(Stored records)
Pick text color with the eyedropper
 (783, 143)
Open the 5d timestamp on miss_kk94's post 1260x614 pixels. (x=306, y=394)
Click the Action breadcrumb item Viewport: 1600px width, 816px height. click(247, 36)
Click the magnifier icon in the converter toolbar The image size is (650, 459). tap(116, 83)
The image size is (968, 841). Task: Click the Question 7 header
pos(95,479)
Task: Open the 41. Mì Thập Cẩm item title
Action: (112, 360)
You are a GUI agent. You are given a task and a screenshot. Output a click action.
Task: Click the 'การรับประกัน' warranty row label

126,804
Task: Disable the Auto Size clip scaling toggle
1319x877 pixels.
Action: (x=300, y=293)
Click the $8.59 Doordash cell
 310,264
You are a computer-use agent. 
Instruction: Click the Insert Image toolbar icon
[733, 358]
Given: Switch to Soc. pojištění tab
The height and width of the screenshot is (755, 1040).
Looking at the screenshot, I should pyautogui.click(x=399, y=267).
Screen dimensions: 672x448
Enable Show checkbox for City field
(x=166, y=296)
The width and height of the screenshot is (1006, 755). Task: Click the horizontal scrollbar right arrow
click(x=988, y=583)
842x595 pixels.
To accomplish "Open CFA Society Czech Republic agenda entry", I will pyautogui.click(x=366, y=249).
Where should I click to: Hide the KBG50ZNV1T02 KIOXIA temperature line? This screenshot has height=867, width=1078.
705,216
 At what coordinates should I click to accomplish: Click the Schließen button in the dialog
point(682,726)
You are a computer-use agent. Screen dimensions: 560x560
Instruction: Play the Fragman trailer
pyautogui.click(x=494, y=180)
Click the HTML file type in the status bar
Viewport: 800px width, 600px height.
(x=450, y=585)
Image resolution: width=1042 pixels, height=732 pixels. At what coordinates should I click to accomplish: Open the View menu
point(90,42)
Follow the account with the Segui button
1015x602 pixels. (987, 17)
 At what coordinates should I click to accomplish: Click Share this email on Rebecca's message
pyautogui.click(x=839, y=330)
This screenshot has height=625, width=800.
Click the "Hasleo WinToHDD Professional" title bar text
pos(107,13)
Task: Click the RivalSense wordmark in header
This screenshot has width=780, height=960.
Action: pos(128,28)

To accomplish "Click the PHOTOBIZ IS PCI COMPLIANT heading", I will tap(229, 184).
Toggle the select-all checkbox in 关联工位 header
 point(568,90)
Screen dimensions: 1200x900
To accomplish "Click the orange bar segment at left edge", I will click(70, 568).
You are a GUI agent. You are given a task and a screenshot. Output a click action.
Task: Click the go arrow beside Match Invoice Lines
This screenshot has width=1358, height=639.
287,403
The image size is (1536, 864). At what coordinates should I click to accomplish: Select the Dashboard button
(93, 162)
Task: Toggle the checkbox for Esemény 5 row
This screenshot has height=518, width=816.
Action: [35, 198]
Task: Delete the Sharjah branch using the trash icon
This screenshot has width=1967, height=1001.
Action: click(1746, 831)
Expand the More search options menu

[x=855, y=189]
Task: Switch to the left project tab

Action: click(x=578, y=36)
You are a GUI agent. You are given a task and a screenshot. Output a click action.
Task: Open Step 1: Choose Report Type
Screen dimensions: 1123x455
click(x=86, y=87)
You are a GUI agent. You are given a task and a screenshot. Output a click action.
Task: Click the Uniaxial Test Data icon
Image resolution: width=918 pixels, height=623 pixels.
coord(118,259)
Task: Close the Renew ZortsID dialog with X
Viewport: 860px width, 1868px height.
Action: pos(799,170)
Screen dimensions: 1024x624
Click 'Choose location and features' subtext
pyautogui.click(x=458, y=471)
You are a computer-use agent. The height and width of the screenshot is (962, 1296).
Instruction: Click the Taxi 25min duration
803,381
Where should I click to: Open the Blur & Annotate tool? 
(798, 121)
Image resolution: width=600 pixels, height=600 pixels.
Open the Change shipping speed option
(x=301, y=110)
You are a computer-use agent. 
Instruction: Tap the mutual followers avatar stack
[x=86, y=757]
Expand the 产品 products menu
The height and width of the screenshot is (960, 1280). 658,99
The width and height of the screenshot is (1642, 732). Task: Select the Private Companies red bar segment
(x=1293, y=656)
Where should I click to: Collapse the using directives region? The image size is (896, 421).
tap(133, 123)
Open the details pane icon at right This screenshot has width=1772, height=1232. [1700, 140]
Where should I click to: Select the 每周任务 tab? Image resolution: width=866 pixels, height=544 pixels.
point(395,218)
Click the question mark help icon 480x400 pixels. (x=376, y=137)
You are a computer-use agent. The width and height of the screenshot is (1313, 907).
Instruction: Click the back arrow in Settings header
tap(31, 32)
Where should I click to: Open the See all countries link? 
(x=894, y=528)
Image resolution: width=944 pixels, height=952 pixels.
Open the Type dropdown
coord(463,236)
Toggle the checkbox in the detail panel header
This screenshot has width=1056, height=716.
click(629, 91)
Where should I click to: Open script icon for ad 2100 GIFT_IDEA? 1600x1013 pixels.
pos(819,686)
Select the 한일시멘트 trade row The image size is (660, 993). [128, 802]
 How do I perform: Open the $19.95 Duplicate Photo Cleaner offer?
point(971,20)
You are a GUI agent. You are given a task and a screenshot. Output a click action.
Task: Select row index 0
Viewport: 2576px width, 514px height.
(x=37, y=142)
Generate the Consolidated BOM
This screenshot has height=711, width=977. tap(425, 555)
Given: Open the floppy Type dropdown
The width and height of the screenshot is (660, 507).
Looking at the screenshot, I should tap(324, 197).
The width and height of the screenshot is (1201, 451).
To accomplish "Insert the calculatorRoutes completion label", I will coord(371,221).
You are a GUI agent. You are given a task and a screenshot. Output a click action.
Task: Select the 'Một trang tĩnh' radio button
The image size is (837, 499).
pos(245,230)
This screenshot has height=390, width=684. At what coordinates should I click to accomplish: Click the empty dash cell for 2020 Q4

Exercise details
Reproduce every line above containing "will".

Solution for this problem
To accomplish "Open CFA Society Czech Republic agenda entry", I will pyautogui.click(x=366, y=249).
To accomplish "Click the PHOTOBIZ IS PCI COMPLIANT heading", I will tap(229, 184).
To accomplish "Click the orange bar segment at left edge", I will click(70, 568).
To accomplish "Insert the calculatorRoutes completion label", I will coord(371,221).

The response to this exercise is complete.